Le recensioni orientano i comportamenti d’acquisto
Le recensioni online sono riprova sociale. Chi compra le legge per verificare le promesse sul prodotto, l’affidabilità delle spedizioni e la qualità dell’assistenza dopo l’acquisto. Una sola recensione negativa può abbassare le conversioni e seminare dubbi su schede prodotto e schede locali. Quando un riscontro negativo resta senza soluzione, indebolisce la SEO, le performance degli annunci a pagamento e il valore percepito del tuo brand.
Chiedere conta perché è la soluzione a generare fedeltà
Rispondere in pubblico non basta. I clienti vogliono che i loro problemi vengano risolti. Quando elimini la causa alla radice, ti crei una ragione legittima per chiedere un aggiornamento della recensione. Quella sequenza (scuse, soluzione, richiesta) è una strada collaudata per recuperare fatturato e alzare il valore del ciclo di vita.
Aspetti etici e di brand
Una richiesta di rimozione deve poggiare sul servizio offerto. Chiedere prima di aver risolto il problema, offrire incentivi che possano sembrare una forma di corruzione o fare pressione sul cliente incrina la fiducia e può violare le regole delle piattaforme di recensioni.

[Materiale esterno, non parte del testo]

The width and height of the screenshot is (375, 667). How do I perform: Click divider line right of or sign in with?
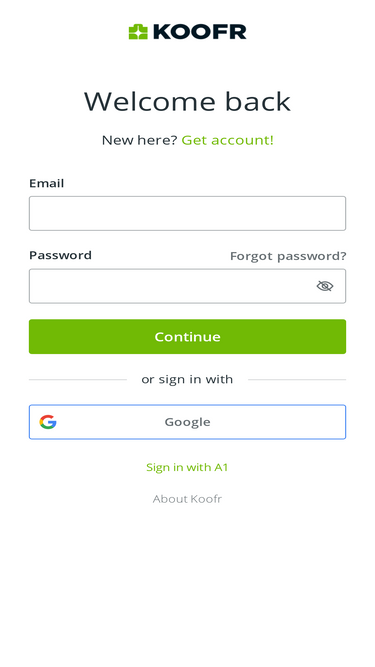(x=297, y=379)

Il nostro approccio mette al primo posto la trasparenza e il rapporto di lungo periodo con il cliente.
Il quadro legale e le regole delle piattaforme da conoscere
Le regole delle piattaforme non sono facoltative
Ogni piattaforma di recensioni ha le sue regole. Alcune permettono alle aziende di chiedere un aggiornamento dopo la risoluzione; altre sono più severe su incentivi e richieste dirette. Prima di contattare un cliente, controlla le politiche della piattaforma. Se una recensione viola chiaramente le regole (spam, incitamento all’odio, dati personali), usa gli strumenti di segnalazione della piattaforma invece di contattare il cliente.
Che cosa è corretto fare e che cosa no
Comportamenti accettabili:
- offrire scuse sincere e una soluzione concreta;
- chiedere a chi ha scritto se vuole valutare l’aggiornamento o la rimozione della recensione dopo la risoluzione;
- indicare un percorso chiaro e non coercitivo per aggiornare la recensione.
Comportamenti da evitare:
- fare pressione sul cliente o creargli un senso di obbligo;
- offrire denaro in cambio della modifica di una recensione;
- mandare messaggi in massa ai clienti per far cambiare le recensioni negative;
- pubblicare recensioni positive false per compensare quelle negative.
Documentazione e tracciabilità
Tieni traccia di:
- quando il cliente ha segnalato il problema per la prima volta;
- quali passaggi sono stati fatti per risolverlo e chi ha seguito il caso;
- date e contenuto delle comunicazioni con cui hai chiesto un aggiornamento della recensione.
Questa documentazione protegge il tuo team se una piattaforma o un ente di controllo mette in discussione i tuoi contatti, e ti aiuta ad analizzare gli schemi che stanno dietro alle recensioni negative.
Quando chiedere a un cliente di rimuovere o aggiornare una recensione
Situazioni in cui è giusto chiedere
- La lamentela era fondata e l’hai risolta del tutto, con piena soddisfazione del cliente.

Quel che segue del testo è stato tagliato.